La question qui m’a été confiée est loin d’être nouvelle, c’est pourquoi il importe de situer son émergence avec précision . Le rôle des querelles religieuses de l’Ancien régime dans la genèse de la Révolution française a été incriminé d’emblée. La question prend naissance pendant l’événement révolutionnaire lui-même qui voit se forger les deux interprétations promises à se combattre durant le XIXème siècle. Première thèse, le jansénisme, continuateur de l’hérésie protestante, responsable de la Constitution civile du clergé et plus profondément de la déchristianisation. C’est la thèse d’une brochure qui parait au lendemain de l’adoption de la Constitution civile du clergé, Découverte importante sur le vrai système de la Constitution civile du clergé peut-être du jésuite Augustin Barruel, futur auteur des Mémoires pour servir à l’histoire du jacobinisme . Cette interprétation va trouver son terreau de prédilection au XIXe siècle chez les penseurs contre révolutionnaires et les catholiques intransigeants, Joseph de Maistre, Félicité de Lamennais ou dom Guéranger . Plus récemment, en 1929, Edmond Préclin, professeur à la Sorbonne a tenté d’étayer scientifiquement cette piste dans son grand ouvrage : Les jansénistes du XVIIIe siècle et la Constitution civile du clergé .

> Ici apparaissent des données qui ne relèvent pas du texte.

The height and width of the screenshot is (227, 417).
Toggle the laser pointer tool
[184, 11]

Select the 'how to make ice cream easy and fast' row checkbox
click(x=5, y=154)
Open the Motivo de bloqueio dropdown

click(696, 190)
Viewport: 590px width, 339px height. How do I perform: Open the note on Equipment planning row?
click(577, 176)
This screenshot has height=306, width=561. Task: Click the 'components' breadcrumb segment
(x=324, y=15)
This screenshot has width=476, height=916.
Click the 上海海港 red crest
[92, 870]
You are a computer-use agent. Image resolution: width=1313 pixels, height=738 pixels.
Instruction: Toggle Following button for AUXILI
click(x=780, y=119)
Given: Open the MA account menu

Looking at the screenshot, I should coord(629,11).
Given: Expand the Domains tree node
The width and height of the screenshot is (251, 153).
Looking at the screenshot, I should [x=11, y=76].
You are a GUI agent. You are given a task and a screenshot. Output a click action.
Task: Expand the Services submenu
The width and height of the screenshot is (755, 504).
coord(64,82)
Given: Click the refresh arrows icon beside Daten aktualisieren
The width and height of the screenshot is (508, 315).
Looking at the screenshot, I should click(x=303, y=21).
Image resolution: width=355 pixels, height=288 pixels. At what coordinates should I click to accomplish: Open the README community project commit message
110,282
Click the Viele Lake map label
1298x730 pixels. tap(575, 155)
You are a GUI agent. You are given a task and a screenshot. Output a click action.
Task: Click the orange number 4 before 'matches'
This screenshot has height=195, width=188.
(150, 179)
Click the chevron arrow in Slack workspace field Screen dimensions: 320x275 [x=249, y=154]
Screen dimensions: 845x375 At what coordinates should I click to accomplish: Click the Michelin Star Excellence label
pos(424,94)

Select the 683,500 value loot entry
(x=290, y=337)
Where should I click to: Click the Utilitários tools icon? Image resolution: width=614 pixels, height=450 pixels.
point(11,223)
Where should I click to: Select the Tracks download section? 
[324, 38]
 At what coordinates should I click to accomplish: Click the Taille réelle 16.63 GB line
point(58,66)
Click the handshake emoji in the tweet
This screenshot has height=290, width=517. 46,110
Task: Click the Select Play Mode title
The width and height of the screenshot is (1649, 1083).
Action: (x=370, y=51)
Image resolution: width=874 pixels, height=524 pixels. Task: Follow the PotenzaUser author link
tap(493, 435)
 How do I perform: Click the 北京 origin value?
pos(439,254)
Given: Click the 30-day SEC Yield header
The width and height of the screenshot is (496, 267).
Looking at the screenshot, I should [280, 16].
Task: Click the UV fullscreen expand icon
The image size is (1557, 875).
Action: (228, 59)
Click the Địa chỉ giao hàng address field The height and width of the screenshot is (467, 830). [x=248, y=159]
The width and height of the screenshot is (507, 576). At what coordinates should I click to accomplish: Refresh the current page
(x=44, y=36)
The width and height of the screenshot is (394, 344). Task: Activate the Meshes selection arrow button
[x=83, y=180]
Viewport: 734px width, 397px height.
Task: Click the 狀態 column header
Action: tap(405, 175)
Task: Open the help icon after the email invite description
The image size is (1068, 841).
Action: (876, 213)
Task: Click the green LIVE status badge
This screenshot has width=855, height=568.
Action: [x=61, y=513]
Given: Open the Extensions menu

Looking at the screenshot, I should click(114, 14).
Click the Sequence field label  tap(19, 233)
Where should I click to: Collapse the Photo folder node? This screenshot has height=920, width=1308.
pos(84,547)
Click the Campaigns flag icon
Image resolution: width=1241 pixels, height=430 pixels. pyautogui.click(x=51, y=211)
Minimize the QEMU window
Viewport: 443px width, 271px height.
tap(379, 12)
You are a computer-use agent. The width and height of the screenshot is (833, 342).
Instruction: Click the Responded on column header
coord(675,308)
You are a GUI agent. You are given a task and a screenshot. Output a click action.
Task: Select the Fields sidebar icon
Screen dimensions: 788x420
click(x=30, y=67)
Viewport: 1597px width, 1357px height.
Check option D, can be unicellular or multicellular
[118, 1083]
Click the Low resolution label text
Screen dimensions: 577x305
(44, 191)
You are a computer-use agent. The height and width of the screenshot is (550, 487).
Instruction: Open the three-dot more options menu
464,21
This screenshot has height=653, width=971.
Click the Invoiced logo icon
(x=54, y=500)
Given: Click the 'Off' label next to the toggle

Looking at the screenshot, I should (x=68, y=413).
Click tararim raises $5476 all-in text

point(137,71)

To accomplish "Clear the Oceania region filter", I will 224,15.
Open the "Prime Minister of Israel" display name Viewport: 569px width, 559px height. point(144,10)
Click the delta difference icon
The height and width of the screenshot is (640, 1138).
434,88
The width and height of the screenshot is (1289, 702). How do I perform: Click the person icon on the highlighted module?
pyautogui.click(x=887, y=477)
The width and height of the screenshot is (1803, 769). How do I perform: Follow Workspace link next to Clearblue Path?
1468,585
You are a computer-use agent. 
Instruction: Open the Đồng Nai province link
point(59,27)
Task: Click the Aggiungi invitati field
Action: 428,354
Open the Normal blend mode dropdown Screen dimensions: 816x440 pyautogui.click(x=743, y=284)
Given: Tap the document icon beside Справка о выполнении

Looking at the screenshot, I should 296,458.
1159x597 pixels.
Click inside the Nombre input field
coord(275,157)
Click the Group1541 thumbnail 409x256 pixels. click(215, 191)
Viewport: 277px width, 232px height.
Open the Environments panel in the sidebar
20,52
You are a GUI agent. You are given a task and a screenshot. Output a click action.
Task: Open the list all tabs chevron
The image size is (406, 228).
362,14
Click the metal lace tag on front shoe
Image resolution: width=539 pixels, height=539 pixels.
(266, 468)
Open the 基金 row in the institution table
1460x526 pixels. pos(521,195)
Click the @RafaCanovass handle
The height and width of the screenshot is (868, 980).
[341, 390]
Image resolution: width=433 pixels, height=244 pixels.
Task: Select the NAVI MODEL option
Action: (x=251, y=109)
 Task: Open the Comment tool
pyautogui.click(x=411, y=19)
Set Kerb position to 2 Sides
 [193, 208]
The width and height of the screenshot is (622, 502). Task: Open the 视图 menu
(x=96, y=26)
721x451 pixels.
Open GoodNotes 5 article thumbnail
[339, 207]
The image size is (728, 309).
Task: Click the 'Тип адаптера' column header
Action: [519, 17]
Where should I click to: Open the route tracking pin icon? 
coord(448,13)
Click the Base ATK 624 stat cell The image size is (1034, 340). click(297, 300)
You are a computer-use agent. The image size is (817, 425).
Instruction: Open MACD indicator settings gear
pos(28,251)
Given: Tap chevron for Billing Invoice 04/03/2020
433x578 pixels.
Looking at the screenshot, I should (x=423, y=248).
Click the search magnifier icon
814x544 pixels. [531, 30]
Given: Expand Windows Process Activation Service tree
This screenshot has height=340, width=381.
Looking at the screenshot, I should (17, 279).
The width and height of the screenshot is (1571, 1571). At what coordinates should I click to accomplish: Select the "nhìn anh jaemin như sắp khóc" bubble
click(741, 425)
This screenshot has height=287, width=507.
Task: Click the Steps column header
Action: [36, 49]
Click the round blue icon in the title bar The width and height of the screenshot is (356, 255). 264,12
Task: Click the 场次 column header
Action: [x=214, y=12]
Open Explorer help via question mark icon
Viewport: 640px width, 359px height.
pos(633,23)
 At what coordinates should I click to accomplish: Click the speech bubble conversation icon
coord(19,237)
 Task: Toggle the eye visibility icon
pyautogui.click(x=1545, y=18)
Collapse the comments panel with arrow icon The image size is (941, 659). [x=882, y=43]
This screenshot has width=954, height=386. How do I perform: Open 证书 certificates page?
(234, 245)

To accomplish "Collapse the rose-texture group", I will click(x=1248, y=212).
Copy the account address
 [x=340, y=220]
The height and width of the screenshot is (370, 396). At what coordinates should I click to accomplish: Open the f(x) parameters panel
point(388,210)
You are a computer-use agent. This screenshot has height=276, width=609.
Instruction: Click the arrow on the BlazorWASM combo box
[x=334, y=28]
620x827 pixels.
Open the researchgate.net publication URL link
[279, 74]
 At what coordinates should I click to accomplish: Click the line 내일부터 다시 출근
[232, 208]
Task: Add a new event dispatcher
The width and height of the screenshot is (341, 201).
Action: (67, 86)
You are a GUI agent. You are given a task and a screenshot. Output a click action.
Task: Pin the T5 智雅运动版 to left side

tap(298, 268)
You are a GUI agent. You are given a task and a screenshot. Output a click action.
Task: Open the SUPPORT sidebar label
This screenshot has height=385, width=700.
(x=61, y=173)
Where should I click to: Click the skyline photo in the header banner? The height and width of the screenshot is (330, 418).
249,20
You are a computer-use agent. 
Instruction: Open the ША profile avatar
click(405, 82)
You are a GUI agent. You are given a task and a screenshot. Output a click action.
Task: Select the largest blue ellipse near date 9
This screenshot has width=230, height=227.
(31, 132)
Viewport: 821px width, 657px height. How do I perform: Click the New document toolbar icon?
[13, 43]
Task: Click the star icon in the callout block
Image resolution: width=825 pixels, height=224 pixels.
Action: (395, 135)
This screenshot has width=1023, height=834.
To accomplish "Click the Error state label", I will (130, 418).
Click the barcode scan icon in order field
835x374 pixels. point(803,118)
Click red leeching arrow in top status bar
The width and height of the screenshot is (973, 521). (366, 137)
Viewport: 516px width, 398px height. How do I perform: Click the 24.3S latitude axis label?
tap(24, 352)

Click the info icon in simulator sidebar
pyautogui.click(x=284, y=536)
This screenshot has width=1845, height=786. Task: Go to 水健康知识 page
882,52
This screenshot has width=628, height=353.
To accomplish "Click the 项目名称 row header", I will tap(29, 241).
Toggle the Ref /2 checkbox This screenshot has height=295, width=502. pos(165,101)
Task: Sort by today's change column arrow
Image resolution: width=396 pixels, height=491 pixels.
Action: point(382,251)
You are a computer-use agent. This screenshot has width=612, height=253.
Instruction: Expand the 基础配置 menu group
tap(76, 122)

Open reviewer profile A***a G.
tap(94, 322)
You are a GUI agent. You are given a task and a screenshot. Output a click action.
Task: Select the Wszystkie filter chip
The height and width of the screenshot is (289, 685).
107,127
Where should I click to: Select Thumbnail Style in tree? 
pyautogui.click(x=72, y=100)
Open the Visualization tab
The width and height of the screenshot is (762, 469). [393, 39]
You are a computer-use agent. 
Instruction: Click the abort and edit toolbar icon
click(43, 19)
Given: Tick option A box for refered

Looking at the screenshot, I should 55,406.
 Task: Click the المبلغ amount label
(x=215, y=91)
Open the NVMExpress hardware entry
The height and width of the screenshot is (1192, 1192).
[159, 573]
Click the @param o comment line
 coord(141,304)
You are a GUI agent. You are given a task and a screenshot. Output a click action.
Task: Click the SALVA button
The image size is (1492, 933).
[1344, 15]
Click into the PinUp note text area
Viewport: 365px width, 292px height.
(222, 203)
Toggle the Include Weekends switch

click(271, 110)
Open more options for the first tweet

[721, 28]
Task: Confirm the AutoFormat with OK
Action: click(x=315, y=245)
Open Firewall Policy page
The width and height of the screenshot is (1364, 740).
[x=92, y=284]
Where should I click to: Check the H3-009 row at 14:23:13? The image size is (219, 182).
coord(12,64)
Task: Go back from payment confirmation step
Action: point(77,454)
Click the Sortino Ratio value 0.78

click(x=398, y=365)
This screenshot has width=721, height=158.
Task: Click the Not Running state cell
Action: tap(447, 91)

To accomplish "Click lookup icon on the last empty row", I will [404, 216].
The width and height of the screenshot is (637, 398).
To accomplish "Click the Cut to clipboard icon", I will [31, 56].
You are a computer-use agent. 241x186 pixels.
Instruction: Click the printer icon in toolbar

Seconde interprétation, le jansénisme, précurseur de la bonne Révolution, matrice du républicanisme et de la liberté de conscience. Du côté des partisans de la Révolution, c’est au lendemain du Concordat qui marque la fin des espoirs de l’Église constitutionnelle que l’abbé Grégoire fabrique le mythe républicain de Port-Royal dans les Ruines de Port-Royal , petite brochure parue la première fois en 1801 puis augmentée en 1809, mythe promis, lui aussi à une grande fortune de Michelet à Jaurès, en passant par Louis Blanc et surtout Félix Rocquain, membre de l’Académie des sciences morales et politiques qui, en 1878, dans l’ambiance de la lutte de la République contre l’ordre moral donne la forme la plus achevée de cette interprétation dans son livre : L’Esprit révolutionnaire avant la Révolution . Il met en avant le rôle de l’importance de la querelle janséniste au XVIIIe siècle, dans la montée de l’esprit révolutionnaire et dans la formation de l’opinion publique : « Dès lors, deux partis se formèrent, dans l’un étaient les jésuites et le haut clergé, dans l’autre toute la nation » . Non point que le public entendit grand-chose aux doctrines jansénistes mais on tenait la bulle Unigenitus promulguée contre eux en 1713 pour un symbole, l’emblème de la domination cléricale qui ralliait l’opposition des jansénistes, des gallicans, de tous les ennemis de Rome et de tous les mécontents.
Ce bref préambule historiographique n’avait d’autre objectif que de rappeler la précocité avec laquelle la responsabilité directe ou indirecte des conflits liés au jansénisme a été invoquée, tant chez les amis que chez les ennemis de la Révolution.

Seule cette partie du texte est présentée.